Speaking of using computers, the invitation to create clay tablets was also meant to get people away from the screen, to get some clay and form it with their own hands. Contributors were invited on the basis of personal talks about aspects of life, their everyday life and its relation to their professional field of research and work. Such a collection of people, knowledge and experience stood also in the beginning of Biosphere 2, a giant greenhouse built as an experiment for a self-sustaining closed ecosystem. From 1991-1993 eight people and over 3800 species of plants and animals lived in it, materially closed from the outside world. In his book The Ninth Biospherian Roni Layerson approaches the project through the compound lense of a historical Science Fiction novel. 
A list of elements is more then the sum of its parts. 

 

Eva Egermann
is an artist based in Vienna. Apart from working fulltime at the art academy, she works in different media and various collectives, e.g. recently as part of the group GirlsOnHorses.  

“I. 
Before a Labour Court, a dismissed female employee is suing for either restoration of her job or compensation. Her former boss, a male department manager, is there to present the defending firm. Justifying the dismissal, he explains inter alia: ‘She didn’t want to be treated like an employee, but like a lady.’ In private life, the department manager is six years younger than the employee.“ 
Siegfried Kracauer: Die Angestellten. Aus dem neuesten Deutschland (1930) / The Salaried Masses. Duty and Distraction in Weimar Germany. 

 

Oliver Gemballa
works on the correlations between medial and public spaces. Lives in Hamburg, Germany. 

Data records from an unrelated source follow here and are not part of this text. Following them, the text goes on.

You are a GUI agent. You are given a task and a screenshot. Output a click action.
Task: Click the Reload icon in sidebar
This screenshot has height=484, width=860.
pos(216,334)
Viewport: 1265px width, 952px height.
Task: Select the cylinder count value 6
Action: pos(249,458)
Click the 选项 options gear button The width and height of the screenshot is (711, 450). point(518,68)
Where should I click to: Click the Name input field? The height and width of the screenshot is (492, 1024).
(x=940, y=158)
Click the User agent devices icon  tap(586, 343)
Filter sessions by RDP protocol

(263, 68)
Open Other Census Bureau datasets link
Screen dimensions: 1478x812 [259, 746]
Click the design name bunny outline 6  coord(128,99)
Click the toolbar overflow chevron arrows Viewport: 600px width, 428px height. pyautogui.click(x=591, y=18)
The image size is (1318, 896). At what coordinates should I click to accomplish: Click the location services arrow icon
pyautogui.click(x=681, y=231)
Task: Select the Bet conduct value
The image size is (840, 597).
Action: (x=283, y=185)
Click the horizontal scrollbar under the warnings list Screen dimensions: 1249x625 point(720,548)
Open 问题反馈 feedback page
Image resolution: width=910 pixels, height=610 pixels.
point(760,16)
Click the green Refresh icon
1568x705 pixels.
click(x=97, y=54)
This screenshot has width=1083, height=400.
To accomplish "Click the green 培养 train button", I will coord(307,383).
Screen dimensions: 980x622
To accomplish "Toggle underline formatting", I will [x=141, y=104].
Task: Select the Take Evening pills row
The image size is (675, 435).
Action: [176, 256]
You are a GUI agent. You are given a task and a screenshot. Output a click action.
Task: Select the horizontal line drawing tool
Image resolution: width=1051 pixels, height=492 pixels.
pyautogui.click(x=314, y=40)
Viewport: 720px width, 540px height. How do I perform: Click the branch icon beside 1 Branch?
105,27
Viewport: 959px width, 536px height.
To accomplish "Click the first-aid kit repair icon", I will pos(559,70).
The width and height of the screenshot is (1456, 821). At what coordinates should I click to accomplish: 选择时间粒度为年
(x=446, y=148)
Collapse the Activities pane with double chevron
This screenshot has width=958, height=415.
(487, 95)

Uncovering a digital library – on all sides is desert. 
“Later it developed that he hired a goldsmith to manufacture some artifacts in Mycenaean style and planted them at the site, a practice known as salting. Others were collected from other places on the site. Though she was visiting her family at the time, it is possible she colluded with him on the secret, as he claimed she helped him and she didn’t deny it.“ – quote from unknown witness 

Lives and Archives 
Why do I collect things? Why do I memorise data ? What should be remembered, if…? The archive is built against the potentiality of loss, it cannot be banned and it’s written inside itself. An archive can be a house, why has it to be regulated, organised? Isn’t each individual life an archive and the body the enrolled script? What has a value? I spend almost every day three quarters of an hour collecting and recording. At this moment I could spend 328 days watching all my collected video material. Why should I compose a comprehensive inventory of items that I use as well as cherish – from my favourite films to my grandmother’s birth certificate. 
I transferred an article from the New York Times for my claytablet, it’s about a sisters’ rivalry taking place on a tennis court. Is there anything more to be remembered? Yes, it is, but encoding an English news article, scratched into a piece of clay, will tell a lot about today’s life and so Final Is All Venus. 

From the New York Times.
Types were translated into Galilee Greek Fonts. 

 

Ursula Hansbauer & Wolfgang Konrad
studied at the Academy of Fine Arts, Vienna. Since 2005 they work on the project series Living Archives.
http://hansbauer-konrad.net

 Life on the 6th floor.   

The floor is a dark and damp carpet of rotten leaves.  
Plants grow on the floor, which do not get much light. 
– mushroom – cress – forget-me-not – grasses – strawberry –  
– lemon balm – peppermint – parsley – pumpkin –  sage –  
Understory Layer, little sunshine reaches this area so the plants have  to grow larger leaves to reach the Canopy Layer. 
pepper – tomato – lavender – carnation – clover – marigold – 
–  lettuce – fuchsia – thyme – oregano – chive – turnip – dandelion – dill – 
Canopy Layer is the primary layer and forms a roof over the two remaining layers.
It’s a maze of leaves and branches.   
– hollyhock – aster – cornflower – lily – pelargonium –   
Emergent Layer. The tallest plants are the emergents. Sunlight is plentiful up here.   
– lilac – raspberry – grapevine – bay tree – willow tree – birch sunflower 

 

Jakob Jakobsen
visual artist, organiser and political activist living and working in Copenhagen
http://copenhagenfreeuniversity.dk, http://infopool.org.uk, http://tv-tv.dk

Chemistry, the primal soup of meaning, consciousness and matter as one interwoven paste of letters, an impossible text from afar, a testimony from the living archive of material history, chemistry, mud slide of random particles into a shape of temporary stability, out of time out of space, distant futures meet distant pasts, meaninglessness, emptiness, creation, projection, nothing, chemistry, the subjectivity of wet clay, drying into a solid body of fluid aspirations, recreated libraries of pulverized pasts, slaves and experts working endlessly, changing the present by mimicking the past, changing the past by mimicking the present, the missing intercom of future pasts, chemistry, two plates: a reality plate moving underneath a dream plate, a neurotic shiver and an earthquake, chemistry, fluid text, inverse chemistry.  

 

Christina Linortner
studied Architecture in Vienna and Research Architecture in London. She works transdisciplinary about migration and housing culture and transcultural studies. 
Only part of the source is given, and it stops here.